Il y a, chez mademoiselle Nothomb, une propension toute naturelle à l'écriture. Je ne sais pas, du reste, quand elle trouve le temps de tout faire : satisfaire à ses obligations de vedette de la littérature française (salons, émissions de télé et radio, nombreuses et variées interviews, que sais-je d'autre?), voyager dans le monde entier (Amélie est traduite dans bon nombre de pays qu'il faut régulièrement visiter au risque de ne jamais vendre un seul exemplaire de votre prose) et accessoirement, écrire. Car la romancière est un iceberg. La vingtaine de ses publications (le rythme d'un vrai métronome, un par an depuis 1992) n'en cache pas moins quatre fois plus de manuscrits qu'elle doit entasser dans un bureau qui apparait comme la caverne d'Ali Baba au moindre de ses lecteurs admiratifs. Mais cela ne s'arrête pas là. A croire qu'Amélie n'a pas de vie de famille, ne fait pas de tourisme, ne va jamais au concert, n'assiste à aucun spectacle, ne parcourt nullement les galeries de peintures. Si, évidemment. A-t-elle une botte secrète pour rallonger les journées? En effet, l'écrivaine belge aime plus que tout correspondre. Elle avoue même entretenir quelque deux mille relations épistolaires. Faites l'expérience vous-même : envoyez une lettre à son éditeur (faites court, s'il vous plait, Amélie déteste les missives se répandant sur plusieurs pages, baveuses de détails inintéressants et, surtout, écrivez recto-verso : Nothomb est une adepte de l'opisthographie) et il est fort probable que quelques mois après (elle met un point d'honneur à ne pas répondre illico) vous receviez une réponse personnalisée, pas une de ces
lettres types qui respirent le mépris et l'indifférence.
Elle avait déjà évoqué sa rencontre avec une de ses lectrices dans
Pétronille; cette fois, il s'agit de la correspondance avec un soldat américain basé en Irak (le roman est paru en 2010) et souffrant… d'obésité.

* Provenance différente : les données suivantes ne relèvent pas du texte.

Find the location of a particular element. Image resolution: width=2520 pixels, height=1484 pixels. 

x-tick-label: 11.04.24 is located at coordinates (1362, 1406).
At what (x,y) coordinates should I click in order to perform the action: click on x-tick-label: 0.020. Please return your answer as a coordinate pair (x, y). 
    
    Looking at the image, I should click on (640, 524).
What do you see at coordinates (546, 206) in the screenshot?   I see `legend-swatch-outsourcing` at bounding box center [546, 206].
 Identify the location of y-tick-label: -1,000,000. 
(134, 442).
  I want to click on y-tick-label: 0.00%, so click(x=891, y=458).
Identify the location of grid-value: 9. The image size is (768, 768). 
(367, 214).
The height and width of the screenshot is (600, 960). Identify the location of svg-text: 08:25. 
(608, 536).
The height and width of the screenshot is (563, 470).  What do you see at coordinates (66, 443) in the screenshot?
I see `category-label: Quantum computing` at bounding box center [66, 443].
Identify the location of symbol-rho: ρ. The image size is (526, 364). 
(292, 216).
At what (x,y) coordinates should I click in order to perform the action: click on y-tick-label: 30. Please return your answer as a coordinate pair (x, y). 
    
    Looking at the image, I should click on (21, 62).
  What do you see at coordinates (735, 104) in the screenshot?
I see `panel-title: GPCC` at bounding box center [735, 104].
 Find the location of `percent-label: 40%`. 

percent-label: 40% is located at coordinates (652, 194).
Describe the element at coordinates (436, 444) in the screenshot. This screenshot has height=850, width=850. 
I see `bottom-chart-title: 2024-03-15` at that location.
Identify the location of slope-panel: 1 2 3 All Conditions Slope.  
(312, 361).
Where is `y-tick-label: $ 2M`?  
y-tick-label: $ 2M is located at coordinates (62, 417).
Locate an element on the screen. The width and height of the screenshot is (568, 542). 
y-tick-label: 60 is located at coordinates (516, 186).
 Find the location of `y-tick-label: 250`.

Et là, on est au coeur du thème récurent dans la production Northombienne : la difformité des corps. On ne peut s'empêcher de songer au héros de «
Péplum » (1996) que
Eric Emmanuel Schmitt avait un brin singé dans « lorsque j'étais une oeuvre d'art » six ans plus tard ou encore les personnages tordus campés dans «
les catilinaires« . Seulement, dans le cas qui nous occupe, le héros épistolaire ne revendique son obésité que pour dénoncer la guerre en Irak. Il en souffre. Porte sa graisse comme un étendard lui permettant d'investir une galerie d'art.
Autant
Amélie Nothomb a le chic pour dénicher les patronymes les plus loufoques, ce n'est pas le cas ici : Melvin Mapple est tout ce qu'il y a de plus banal. En revanche, sa description ne laisse aucun doute. C'est une aberration, à tel point qu'il s'imagine avoir fondé une famille : ses 55 kilos d'avant son incorporation plus les 50 kilos d'une compagne qu'il baptise Schéhérazade (on est au pays des 1001 nuits tout de même!) et leur rejeton. Et encore, le compte n'y est pas, puisque à la fin du livre, Melvin affiche deux quintaux.
On connait l'intérêt sinon la passion de Nothomb pour la nourriture (
métaphysique des tubes,
biographie de la faim). Alliée aux réflexions portées sur l'écriture de
lettres à ses admirateurs, correspondants parfois à la limite de l'incorrection, ce corpuscule (tout comme les missives, Amélie n'apprécie que les romans éclairs et cite volontiers
Madame de Sévigné « excusez-moi, je n'ai pas le temps de faire court ») se déguste comme une crème glacée. Reste que depuis pas mal d'années, l'écrivain belge ne sait plus comment clôturer ses romans. La fin est une fois de plus tirée par les cheveux. On lui pardonne. D'autant qu'il reste tout de même quelques exemples de la prose la plus délectable du monde.
« Il n'avait plus de cou, car l'isthme censé relier la tête au tronc ne présentait pas le caractère d'étroitesse relative qui permet d'identifier ce segment ». Chapeau!